Developing Asia to lose up to half of foreign direct investment: UN

Linda J. Dodson

NEW YORK — Foreign direct investment to developing economies in Asia is projected to decrease between 30% and 45% this year because the region’s status as the world’s factory makes it particularly vulnerable to disruptions from the coronavirus pandemic, the United Nations said in its annual World Investment Report.

“Flows to developing Asia will be severely affected due to their vulnerability to supply chain disruptions, the weight of [global value chain]-intensive FDI in the region and global pressures to diversify production locations,” said the report, published Tuesday by the U.N. Conference on Trade and Development.

Developing Asian economies, defined to also include wealthier Singapore, Hong Kong and South Korea, received almost a third of the world’s FDI inflows in 2019 at $473.9 billion, according to the report.

The region’s greenfield investment — the factories, research centers and offices that a company builds when it enters a foreign country — has already seen a 37% decline from January to March from last year’s quarterly average, according to the report. Cross-border mergers and acquisitions in April, albeit showing a rebound from an apparent trough in March, are 35% below the monthly average of 2019.

China, which accounted for 29% of the region’s investment inflows last year, saw 13% less inbound investment in the first quarter on the year, excluding the financial sector.

In Southeast Asia, considered the region’s growth engine for FDI, greenfield investment in automotive production and electronics announced in the first quarter of 2020 fell by 67% and 36% respectively, as compared with the quarterly average last year.

In addition to domestic lockdowns and labor disruptions, Southeast Asia’s manufacturing industry has suffered from supply problems as well. Factories in Indonesia, Thailand and Vietnam source between 40% to 60% of their electronics parts and components from China, according to the report.

The drastic plunge in inbound capital to the region since the pandemic follows a year of record investment into China and Southeast Asia in 2019. On the whole, FDI in developing Asia declined 5% last year, driven largely by a 34% drop in Hong Kong and a 13% drop in South Korea, due to the former’s social unrest and the latter’s trade rift with Japan.

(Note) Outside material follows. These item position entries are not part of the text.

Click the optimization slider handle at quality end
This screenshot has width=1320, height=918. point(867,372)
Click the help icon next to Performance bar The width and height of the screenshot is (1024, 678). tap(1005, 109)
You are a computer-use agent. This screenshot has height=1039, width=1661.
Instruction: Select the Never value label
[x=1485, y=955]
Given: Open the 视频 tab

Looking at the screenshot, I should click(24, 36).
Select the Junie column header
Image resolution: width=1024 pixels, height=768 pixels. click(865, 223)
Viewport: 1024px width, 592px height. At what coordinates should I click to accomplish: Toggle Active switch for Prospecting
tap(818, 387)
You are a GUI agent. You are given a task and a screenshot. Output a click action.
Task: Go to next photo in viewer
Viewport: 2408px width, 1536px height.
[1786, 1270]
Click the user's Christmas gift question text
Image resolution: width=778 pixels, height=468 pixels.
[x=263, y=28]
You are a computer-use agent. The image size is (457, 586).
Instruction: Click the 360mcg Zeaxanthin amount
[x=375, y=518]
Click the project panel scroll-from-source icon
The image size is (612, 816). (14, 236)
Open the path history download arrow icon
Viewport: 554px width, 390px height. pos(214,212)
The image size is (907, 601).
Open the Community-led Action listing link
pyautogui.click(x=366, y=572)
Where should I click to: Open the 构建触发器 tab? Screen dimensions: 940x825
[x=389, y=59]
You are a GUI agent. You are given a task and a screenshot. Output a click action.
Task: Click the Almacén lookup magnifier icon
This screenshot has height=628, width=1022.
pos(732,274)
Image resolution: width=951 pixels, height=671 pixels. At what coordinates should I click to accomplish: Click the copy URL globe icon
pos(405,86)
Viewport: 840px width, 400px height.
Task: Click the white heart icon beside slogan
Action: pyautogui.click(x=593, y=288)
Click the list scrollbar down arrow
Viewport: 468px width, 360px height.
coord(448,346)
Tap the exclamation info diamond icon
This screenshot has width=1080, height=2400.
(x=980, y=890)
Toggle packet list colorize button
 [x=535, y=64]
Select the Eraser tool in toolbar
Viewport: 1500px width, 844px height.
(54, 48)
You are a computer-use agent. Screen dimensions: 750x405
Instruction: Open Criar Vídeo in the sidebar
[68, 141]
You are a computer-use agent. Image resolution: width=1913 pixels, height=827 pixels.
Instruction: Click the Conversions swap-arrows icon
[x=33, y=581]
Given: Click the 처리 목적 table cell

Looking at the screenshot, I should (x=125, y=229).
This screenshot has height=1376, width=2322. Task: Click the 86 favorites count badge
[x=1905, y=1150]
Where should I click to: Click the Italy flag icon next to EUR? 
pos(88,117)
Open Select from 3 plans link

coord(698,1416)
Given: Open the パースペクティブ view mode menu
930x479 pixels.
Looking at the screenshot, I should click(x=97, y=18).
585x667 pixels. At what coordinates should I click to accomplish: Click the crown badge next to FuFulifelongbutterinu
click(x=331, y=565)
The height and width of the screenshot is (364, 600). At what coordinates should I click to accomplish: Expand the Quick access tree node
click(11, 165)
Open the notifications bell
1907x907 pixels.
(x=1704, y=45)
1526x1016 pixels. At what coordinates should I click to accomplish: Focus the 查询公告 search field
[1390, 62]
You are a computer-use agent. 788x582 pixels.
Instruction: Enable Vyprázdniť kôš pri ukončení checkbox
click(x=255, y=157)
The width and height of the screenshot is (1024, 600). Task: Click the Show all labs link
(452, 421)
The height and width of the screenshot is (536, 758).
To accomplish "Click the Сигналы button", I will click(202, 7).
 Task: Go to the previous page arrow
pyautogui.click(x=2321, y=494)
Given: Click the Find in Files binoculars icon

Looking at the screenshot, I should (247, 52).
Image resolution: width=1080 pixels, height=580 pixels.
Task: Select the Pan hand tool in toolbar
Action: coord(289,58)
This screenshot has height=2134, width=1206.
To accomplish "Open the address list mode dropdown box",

And though much of developing Asia has returned to work, inbound investment is still unlikely to increase meaningfully anytime soon. Large-scale lockdowns have slowed the implementation of existing projects in host countries. Meanwhile, the prospect of a deep recession and already declining corporate earnings at multinational corporations will diminish their capacity and willingness to reinvest.

“The pandemic is a supply, demand and policy shock for FDI,” the report said.

The U.N. body expects global cross-border investment to initiate a recovery in 2022, but warned that trends accelerated by COVID-19 shocks, such as reshoring in pursuit of supply chain autonomy, as well as a “policy shift towards more economic nationalism,” will have “far-reaching consequences for the configuration of international production in the decade to 2030.”